Exercise
Write out the data once more, exactly as it reads.

(Records drawn from a dataset)

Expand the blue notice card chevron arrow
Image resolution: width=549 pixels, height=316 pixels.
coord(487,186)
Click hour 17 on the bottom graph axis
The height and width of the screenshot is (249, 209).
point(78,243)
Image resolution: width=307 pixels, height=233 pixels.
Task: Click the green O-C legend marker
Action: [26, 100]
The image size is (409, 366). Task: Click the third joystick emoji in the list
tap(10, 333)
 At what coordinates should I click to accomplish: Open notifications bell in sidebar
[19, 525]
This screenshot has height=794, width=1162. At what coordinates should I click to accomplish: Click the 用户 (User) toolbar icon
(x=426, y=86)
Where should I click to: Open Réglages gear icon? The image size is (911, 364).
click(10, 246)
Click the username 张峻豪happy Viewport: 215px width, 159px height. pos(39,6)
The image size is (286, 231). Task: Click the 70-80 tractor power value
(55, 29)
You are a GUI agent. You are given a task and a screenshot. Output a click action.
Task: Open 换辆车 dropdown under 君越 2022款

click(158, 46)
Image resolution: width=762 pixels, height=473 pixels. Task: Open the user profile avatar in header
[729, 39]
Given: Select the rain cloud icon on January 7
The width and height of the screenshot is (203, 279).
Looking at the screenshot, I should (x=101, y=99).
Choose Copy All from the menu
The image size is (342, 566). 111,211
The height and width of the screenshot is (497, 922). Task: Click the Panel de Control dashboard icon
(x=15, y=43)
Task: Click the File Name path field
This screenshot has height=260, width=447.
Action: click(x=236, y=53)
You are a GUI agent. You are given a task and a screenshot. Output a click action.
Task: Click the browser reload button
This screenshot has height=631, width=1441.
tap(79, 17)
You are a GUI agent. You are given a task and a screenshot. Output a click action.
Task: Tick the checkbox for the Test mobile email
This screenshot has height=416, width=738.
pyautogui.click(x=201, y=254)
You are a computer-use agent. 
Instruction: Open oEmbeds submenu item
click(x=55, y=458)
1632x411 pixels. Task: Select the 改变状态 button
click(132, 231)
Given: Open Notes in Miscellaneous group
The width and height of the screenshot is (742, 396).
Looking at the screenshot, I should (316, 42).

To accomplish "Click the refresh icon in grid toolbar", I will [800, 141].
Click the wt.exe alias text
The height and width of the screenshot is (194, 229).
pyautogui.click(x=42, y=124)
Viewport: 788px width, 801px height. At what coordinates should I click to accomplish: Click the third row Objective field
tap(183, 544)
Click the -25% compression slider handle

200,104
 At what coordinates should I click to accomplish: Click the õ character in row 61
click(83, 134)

Task solution
Expand the blue notice card chevron arrow
Image resolution: width=549 pixels, height=316 pixels.
coord(487,186)
Click hour 17 on the bottom graph axis
The height and width of the screenshot is (249, 209).
point(78,243)
Image resolution: width=307 pixels, height=233 pixels.
Task: Click the green O-C legend marker
Action: [26, 100]
The image size is (409, 366). Task: Click the third joystick emoji in the list
tap(10, 333)
 At what coordinates should I click to accomplish: Open notifications bell in sidebar
[19, 525]
This screenshot has height=794, width=1162. At what coordinates should I click to accomplish: Click the 用户 (User) toolbar icon
(x=426, y=86)
Where should I click to: Open Réglages gear icon? The image size is (911, 364).
click(10, 246)
Click the username 张峻豪happy Viewport: 215px width, 159px height. pos(39,6)
The image size is (286, 231). Task: Click the 70-80 tractor power value
(55, 29)
You are a GUI agent. You are given a task and a screenshot. Output a click action.
Task: Open 换辆车 dropdown under 君越 2022款

click(158, 46)
Image resolution: width=762 pixels, height=473 pixels. Task: Open the user profile avatar in header
[729, 39]
Given: Select the rain cloud icon on January 7
The width and height of the screenshot is (203, 279).
Looking at the screenshot, I should (x=101, y=99).
Choose Copy All from the menu
The image size is (342, 566). 111,211
The height and width of the screenshot is (497, 922). Task: Click the Panel de Control dashboard icon
(x=15, y=43)
Task: Click the File Name path field
This screenshot has height=260, width=447.
Action: click(x=236, y=53)
You are a GUI agent. You are given a task and a screenshot. Output a click action.
Task: Click the browser reload button
This screenshot has height=631, width=1441.
tap(79, 17)
You are a GUI agent. You are given a task and a screenshot. Output a click action.
Task: Tick the checkbox for the Test mobile email
This screenshot has height=416, width=738.
pyautogui.click(x=201, y=254)
You are a computer-use agent. 
Instruction: Open oEmbeds submenu item
click(x=55, y=458)
1632x411 pixels. Task: Select the 改变状态 button
click(132, 231)
Given: Open Notes in Miscellaneous group
The width and height of the screenshot is (742, 396).
Looking at the screenshot, I should (316, 42).

To accomplish "Click the refresh icon in grid toolbar", I will [800, 141].
Click the wt.exe alias text
The height and width of the screenshot is (194, 229).
pyautogui.click(x=42, y=124)
Viewport: 788px width, 801px height. At what coordinates should I click to accomplish: Click the third row Objective field
tap(183, 544)
Click the -25% compression slider handle

200,104
 At what coordinates should I click to accomplish: Click the õ character in row 61
click(83, 134)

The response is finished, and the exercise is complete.